Stated problem: Rewrite the items from the line with "You are a GUI" to the line with "coord(40,188)", replacing "screenshot" with "screen capture" and keeping everything else the same. Leave the pictures out of your answer.

Excerpted data:
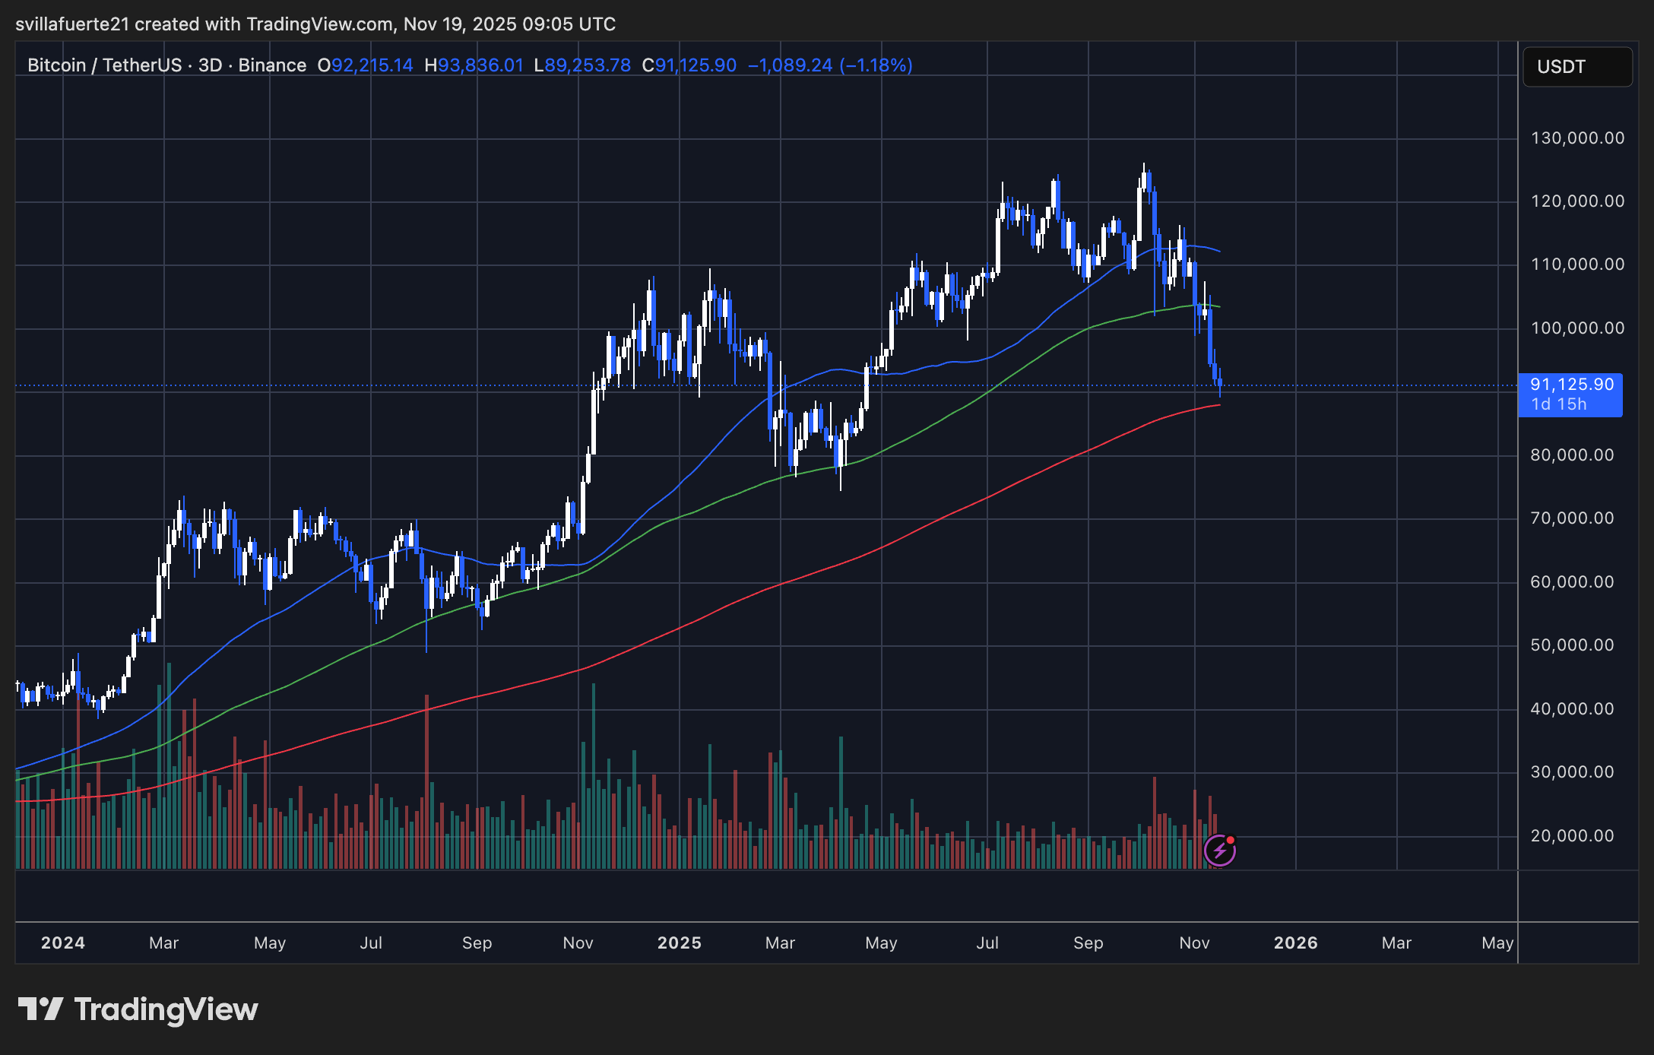1654x1055 pixels.
Task: Click the percent change (−1.18%) in legend
Action: click(x=876, y=65)
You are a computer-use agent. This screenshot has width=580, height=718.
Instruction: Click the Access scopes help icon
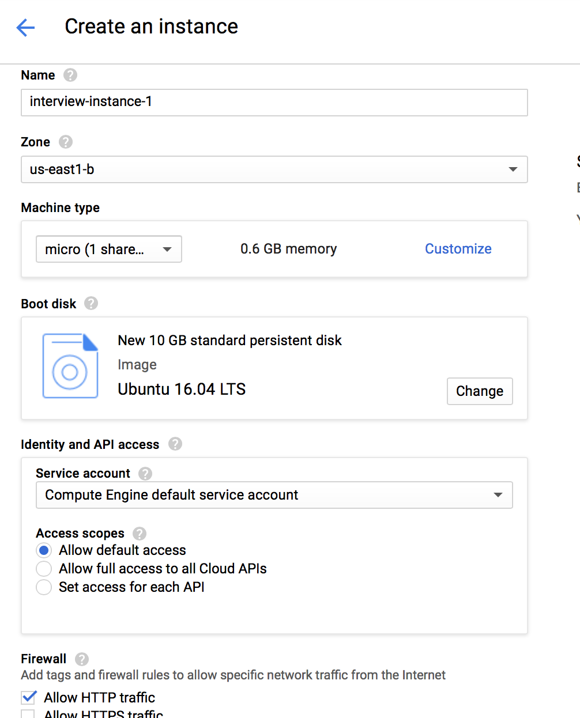click(x=140, y=534)
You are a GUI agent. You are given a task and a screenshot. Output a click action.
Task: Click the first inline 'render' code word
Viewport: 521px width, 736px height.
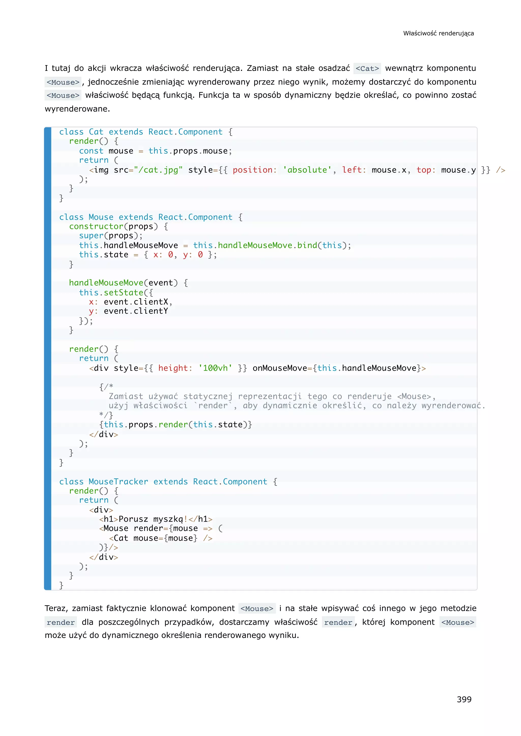61,622
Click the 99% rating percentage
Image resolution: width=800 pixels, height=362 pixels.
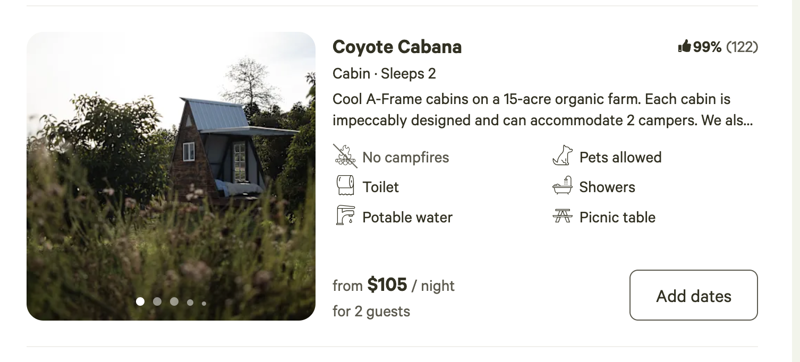707,47
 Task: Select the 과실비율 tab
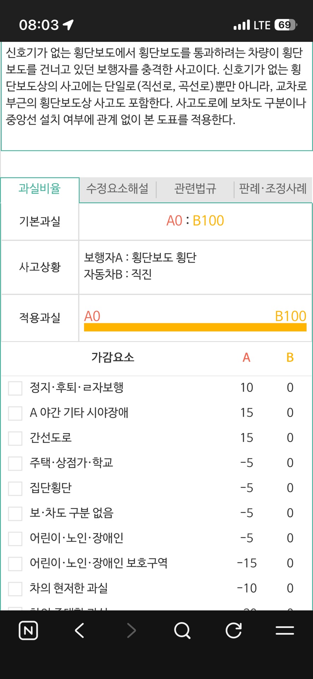coord(40,188)

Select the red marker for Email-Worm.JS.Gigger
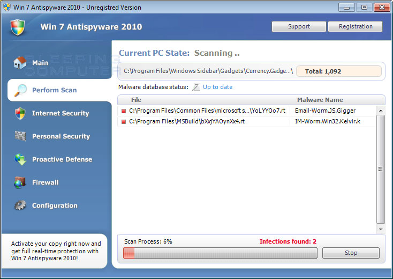124,111
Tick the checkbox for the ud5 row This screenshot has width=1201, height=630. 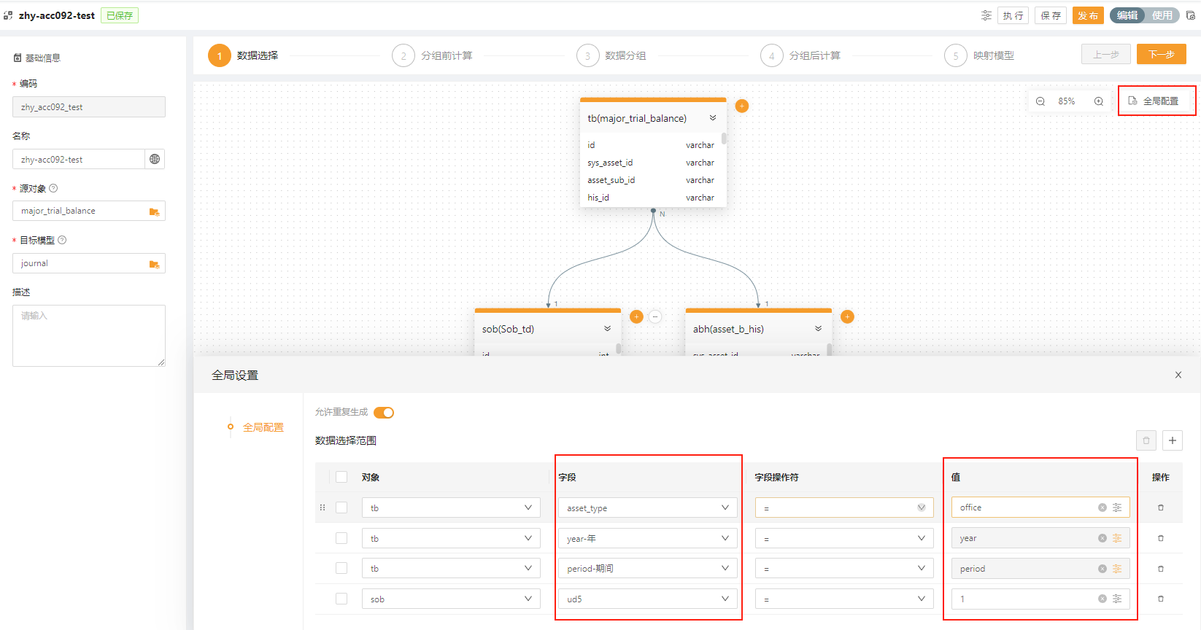(x=341, y=599)
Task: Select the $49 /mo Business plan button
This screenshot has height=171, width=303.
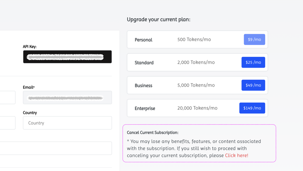Action: point(253,85)
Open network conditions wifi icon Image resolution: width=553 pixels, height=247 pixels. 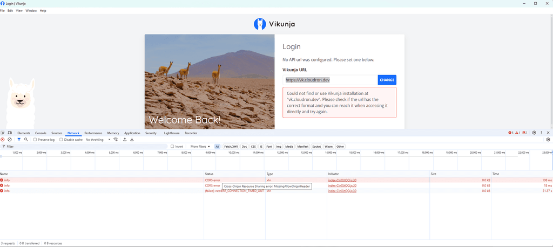tap(116, 140)
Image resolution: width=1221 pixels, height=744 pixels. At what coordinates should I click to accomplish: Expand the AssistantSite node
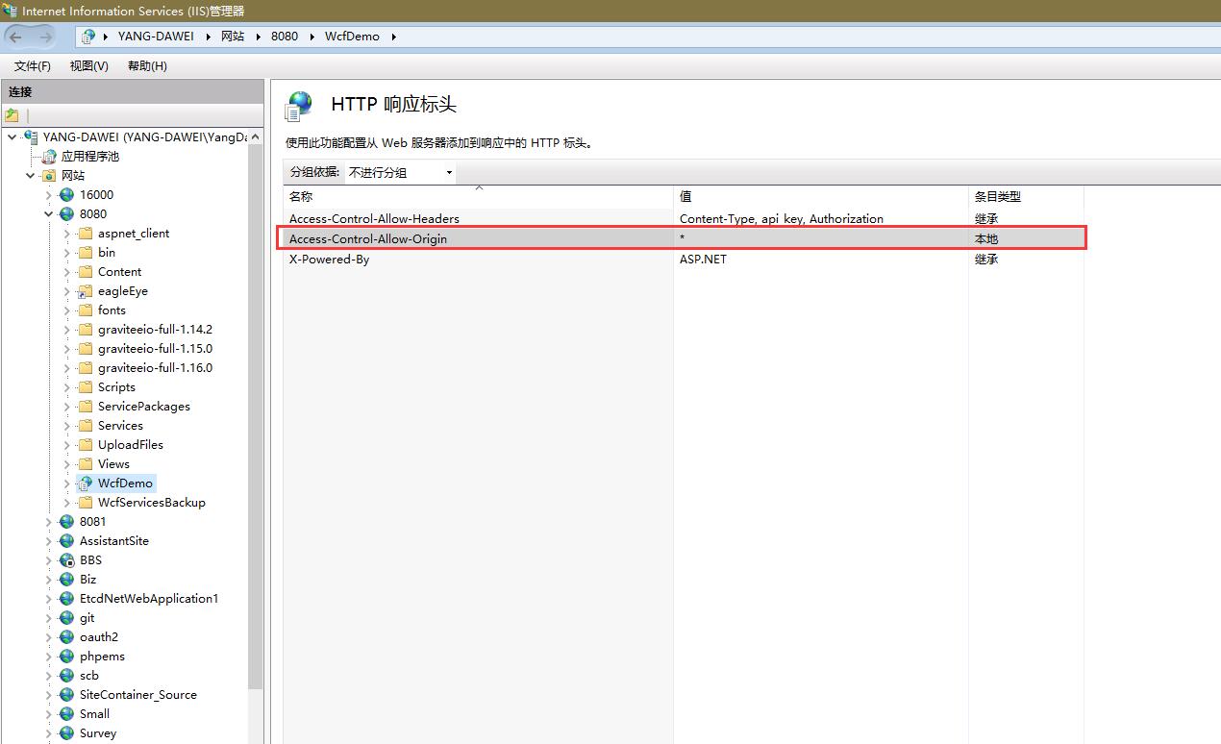point(48,540)
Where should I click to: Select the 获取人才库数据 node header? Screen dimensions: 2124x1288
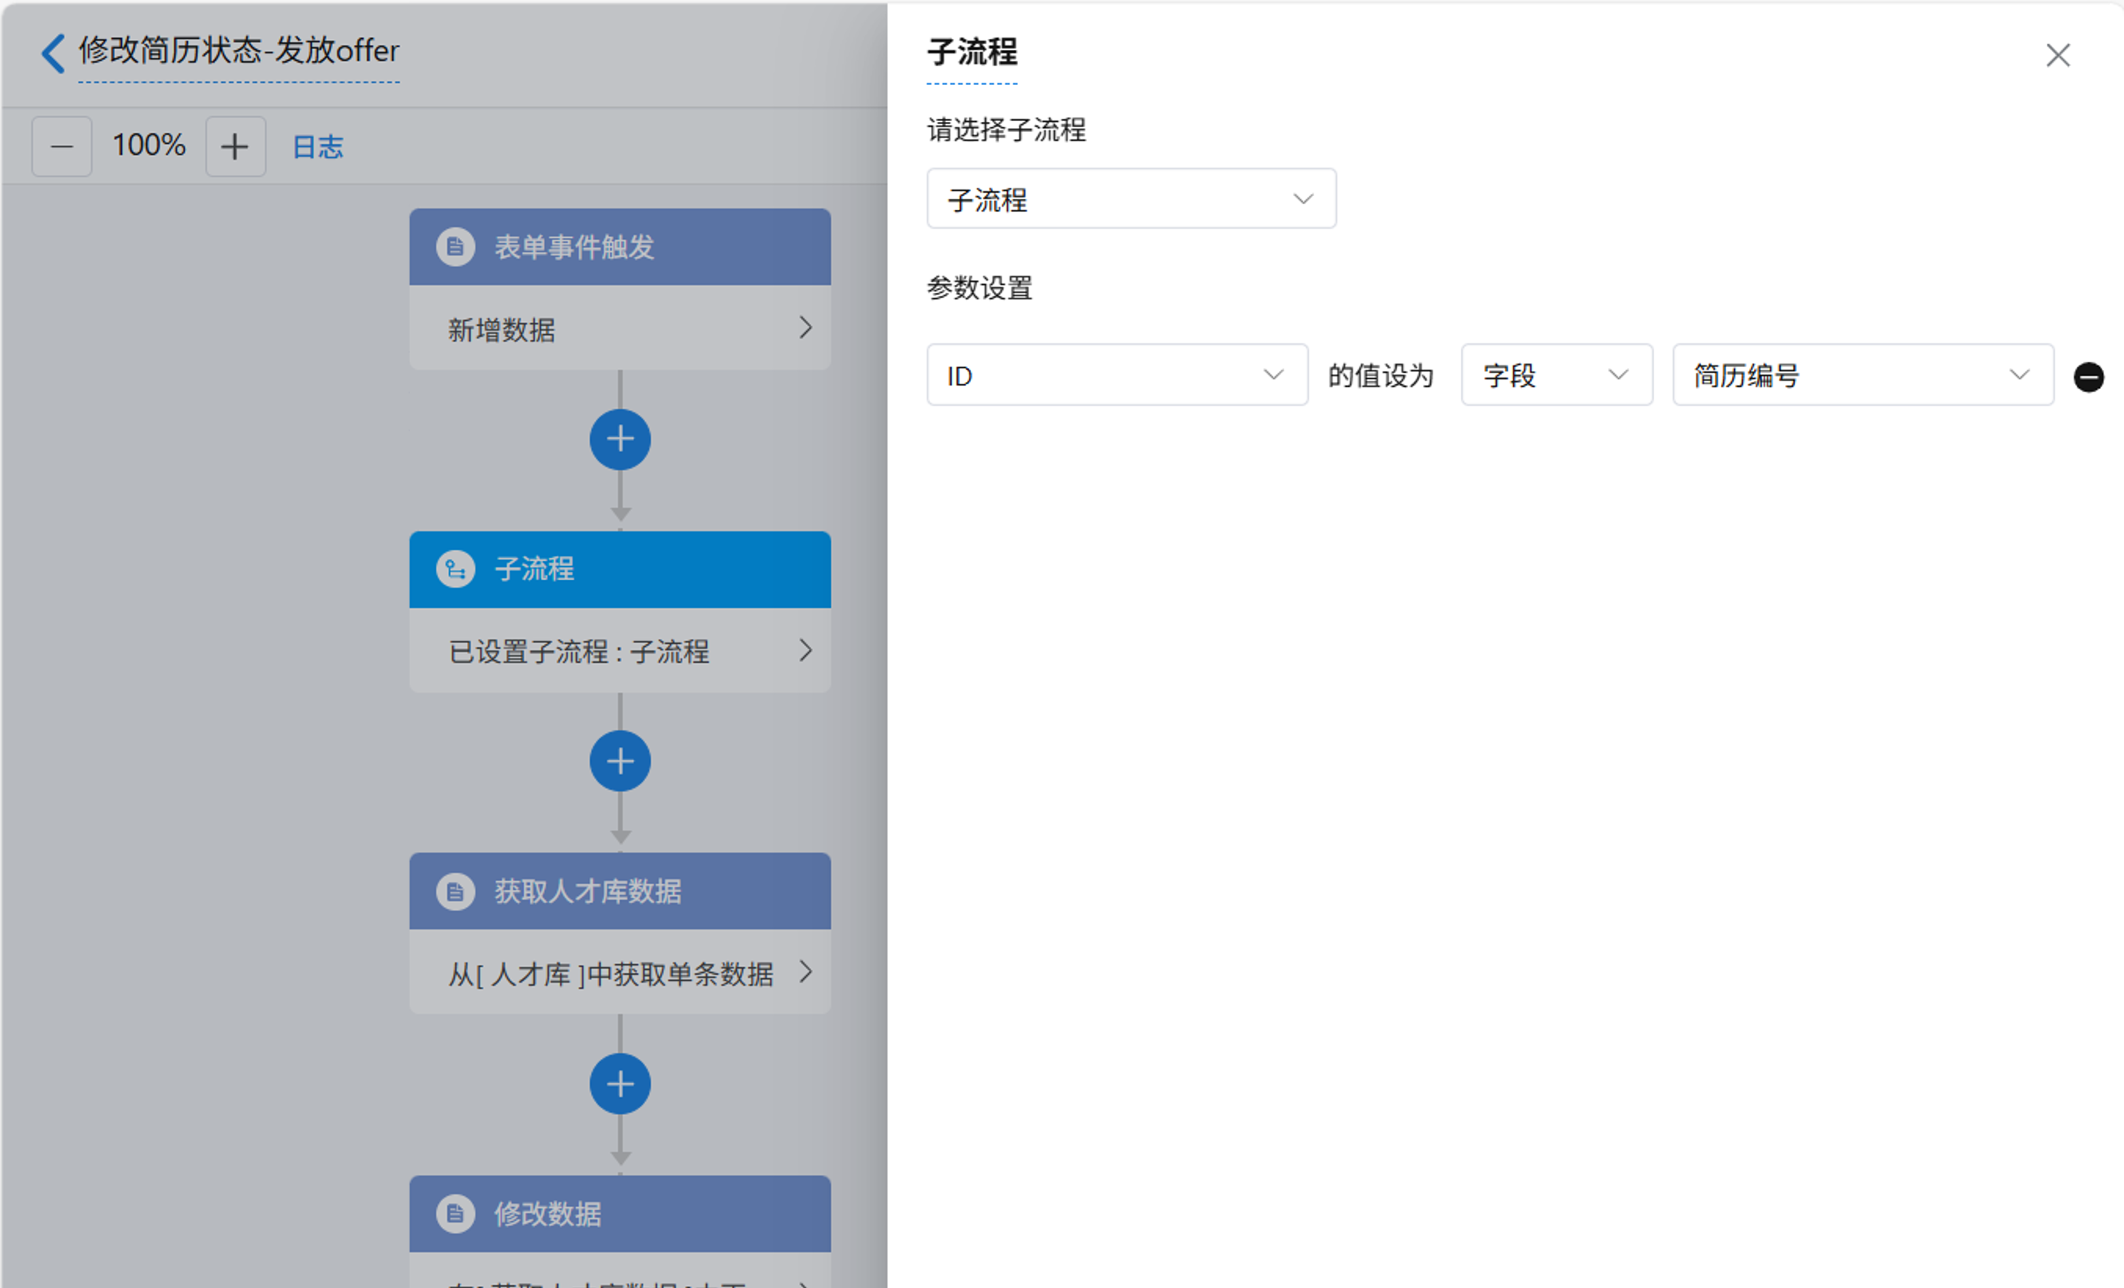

Full output:
You are a GUI agent. You are given a task and a screen capture. Output a click action.
Task: Click the first inline 'render' code word
Viewport: 521px width, 736px height.
61,622
Click the 99% rating percentage
Image resolution: width=800 pixels, height=362 pixels.
707,47
 Task: Select the 과실비율 tab
coord(40,188)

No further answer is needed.